Detailed Description
Embodiments and effects of the present invention are described in further detail below with reference to the accompanying drawings.
Referring to fig. 1, the implementation steps for this example are as follows.
And step 1, obtaining road surface images and point cloud data.
Under driving scene, the detection of various targets by the automobile needs to acquire images and point cloud data of the road surface through a sensor, and the acquisition of the information can acquire RGB image F by adopting a camera 1 Obtaining a point cloud R by adopting a laser radar 1 (x, y, z, r). In this embodiment, the actual scenario is simulated with the internationally published KITTI data set as inputThe data is acquired by the sensor. The KITTI data set is one of the most authoritative computer vision evaluation data sets internationally, and comprises real images and point cloud data acquired by scenes such as urban areas, villages, highways and the like.

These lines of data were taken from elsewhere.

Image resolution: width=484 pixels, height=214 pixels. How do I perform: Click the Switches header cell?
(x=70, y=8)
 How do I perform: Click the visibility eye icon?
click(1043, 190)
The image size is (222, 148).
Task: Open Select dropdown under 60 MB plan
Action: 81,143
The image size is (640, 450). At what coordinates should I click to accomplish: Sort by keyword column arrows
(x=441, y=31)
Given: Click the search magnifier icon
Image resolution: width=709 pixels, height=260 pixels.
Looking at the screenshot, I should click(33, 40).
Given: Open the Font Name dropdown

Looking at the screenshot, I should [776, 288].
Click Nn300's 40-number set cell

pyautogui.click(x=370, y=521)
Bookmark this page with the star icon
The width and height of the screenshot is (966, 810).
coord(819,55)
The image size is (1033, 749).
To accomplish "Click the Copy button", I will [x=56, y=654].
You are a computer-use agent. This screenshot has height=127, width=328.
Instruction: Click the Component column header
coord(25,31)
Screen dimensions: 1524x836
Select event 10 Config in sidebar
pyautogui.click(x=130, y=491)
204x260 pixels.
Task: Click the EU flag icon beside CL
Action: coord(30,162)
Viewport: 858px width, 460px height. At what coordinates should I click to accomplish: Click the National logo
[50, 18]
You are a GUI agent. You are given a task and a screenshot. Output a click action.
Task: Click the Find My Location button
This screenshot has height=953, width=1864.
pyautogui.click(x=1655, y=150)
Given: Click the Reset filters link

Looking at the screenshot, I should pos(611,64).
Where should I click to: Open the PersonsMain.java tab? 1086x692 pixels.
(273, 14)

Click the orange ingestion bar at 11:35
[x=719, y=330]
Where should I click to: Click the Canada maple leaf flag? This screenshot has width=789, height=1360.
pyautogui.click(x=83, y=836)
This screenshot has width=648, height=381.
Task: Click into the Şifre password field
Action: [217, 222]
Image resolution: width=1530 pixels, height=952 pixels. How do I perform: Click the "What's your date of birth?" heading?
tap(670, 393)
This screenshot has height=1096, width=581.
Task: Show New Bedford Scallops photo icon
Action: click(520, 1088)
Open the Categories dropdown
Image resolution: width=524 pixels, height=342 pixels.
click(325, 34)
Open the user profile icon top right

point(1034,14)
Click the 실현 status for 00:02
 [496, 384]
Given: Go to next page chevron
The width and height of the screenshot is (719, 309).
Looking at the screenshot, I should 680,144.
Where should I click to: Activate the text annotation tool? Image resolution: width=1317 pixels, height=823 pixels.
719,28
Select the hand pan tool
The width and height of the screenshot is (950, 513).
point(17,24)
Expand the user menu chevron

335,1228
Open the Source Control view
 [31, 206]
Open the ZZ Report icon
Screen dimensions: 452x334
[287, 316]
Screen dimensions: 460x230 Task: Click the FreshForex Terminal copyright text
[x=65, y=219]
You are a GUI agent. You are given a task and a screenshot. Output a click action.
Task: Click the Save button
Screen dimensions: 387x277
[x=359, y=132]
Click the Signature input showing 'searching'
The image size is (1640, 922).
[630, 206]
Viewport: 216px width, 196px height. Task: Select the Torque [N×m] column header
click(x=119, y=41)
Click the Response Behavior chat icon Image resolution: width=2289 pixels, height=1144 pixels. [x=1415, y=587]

And step 2, voxelized preprocessing is carried out on the point cloud data.
Point cloud R 1 About 2 tens of thousands of data are contained, including a large number of noise points and redundancy points. In order to reduce the system computing load, a point cloud R is needed first 1 The (x, y, z, r) is subjected to voxelization pretreatment to obtain an original pseudo image P capable of expressing important information of the point cloud, and the method is concretely realized as follows:
2.1 In z direction, from z=0m to z=4m, dividing the point cloud space into four equal-height spaces, respectively, height space S 1 (z 1 =[0,1)m),S 2 (z 2 =[1,2)m),S 3 (z 3 =[2,3)m),S 4 (z 4 =[3,4]m);
2.2 In the x-y direction), the point cloud in each height space is divided into regular column-shaped sub-point clouds with the bottom dimension of 0.16mx0.16m, in this embodiment, the height space S 1 、S 2 、S 3 、S 4 Are each divided into 496×432 regular cylindrical sub-point clouds;
2.3 Setting a sampling threshold D, randomly sampling columnar sub-point clouds with the number of points larger than the threshold, and zero-filling columnar sub-point clouds with the number of points smaller than the threshold, wherein in the embodiment, d=32, if the number of points in 496×432 regular columnar sub-point clouds in each height space is larger than 32, randomly sampling 32 points; if less than 32, the missing dots are complemented with 0;
2.4 Calculating an arithmetic mean (x) of all points within each columnar sub-point cloud c ,y c ,z c ) And offset (x) p ,y p ) Obtaining enhanced point cloud (x, y, z, r, x) c ,y c ,z c ,x p ,y p );
2.5 Enhanced point cloud (x, y, z, r, x) using a maximally pooled and simplified PointNet network pair c ,y c ,z c ,x p ,y p ) Encoding to generateSub-pseudo-image p corresponding to each height space i The method comprises the steps of carrying out a first treatment on the surface of the In the present embodiment, the height space S 1 、S 2 、S 3 、S 4 The corresponding sub-pseudo images are p 1 、p 2 、p 3 、p 4 . Each sub-pseudo-image has a size of 496 x 432.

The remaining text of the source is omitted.